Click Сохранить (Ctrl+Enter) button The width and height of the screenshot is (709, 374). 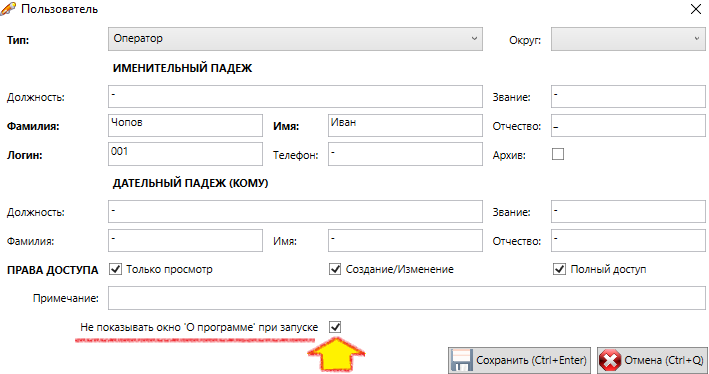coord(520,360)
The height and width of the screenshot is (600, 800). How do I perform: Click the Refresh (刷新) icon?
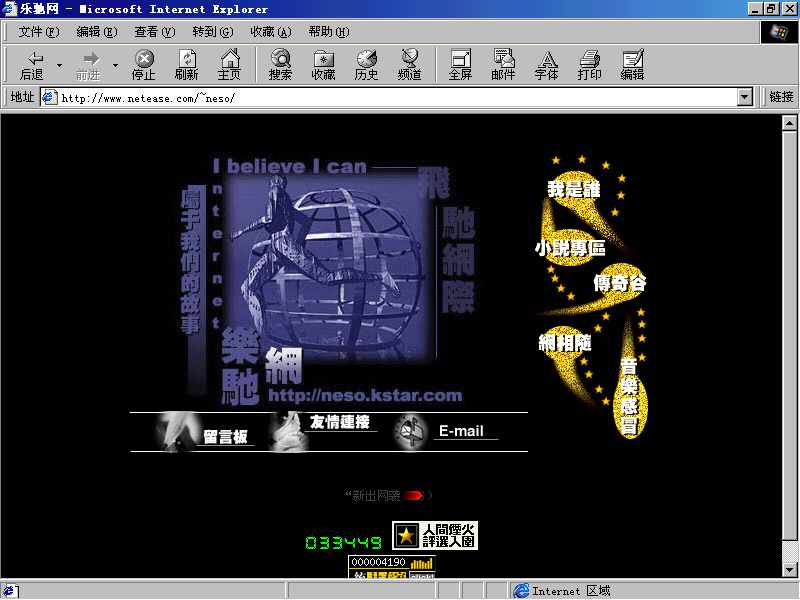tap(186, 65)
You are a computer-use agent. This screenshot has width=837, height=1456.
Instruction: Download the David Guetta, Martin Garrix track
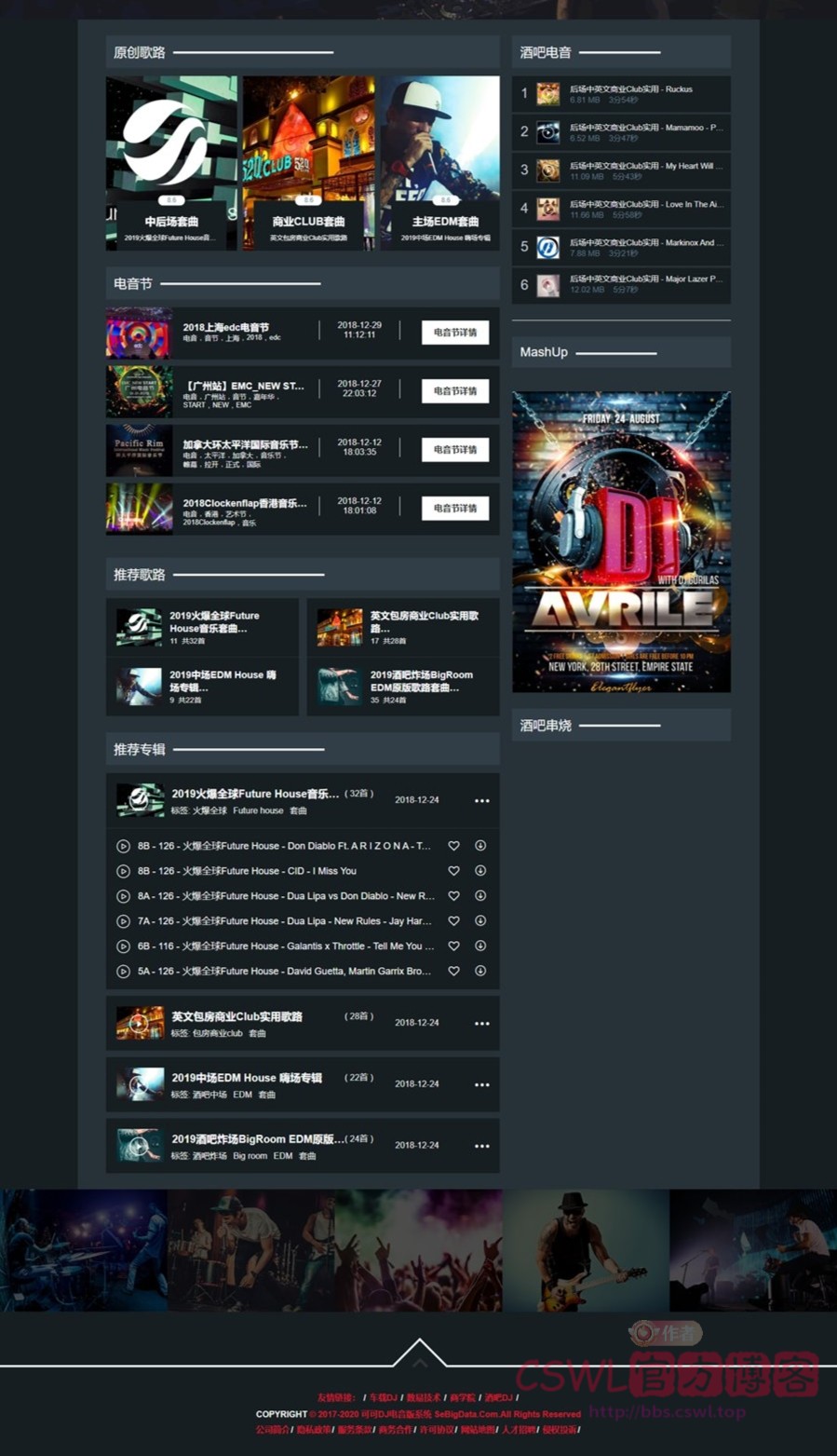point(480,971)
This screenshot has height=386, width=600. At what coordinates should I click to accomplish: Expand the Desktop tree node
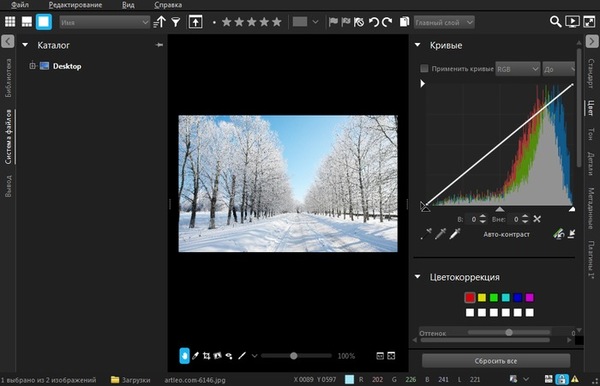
—————
_Your instructions_: Extract all lines from the material above that include the word "This".

_Task answer_:
You are a computer-use agent. This screenshot has width=837, height=1456.
This screenshot has height=386, width=600. At what coordinates should I click to accomplish: Expand the Desktop tree node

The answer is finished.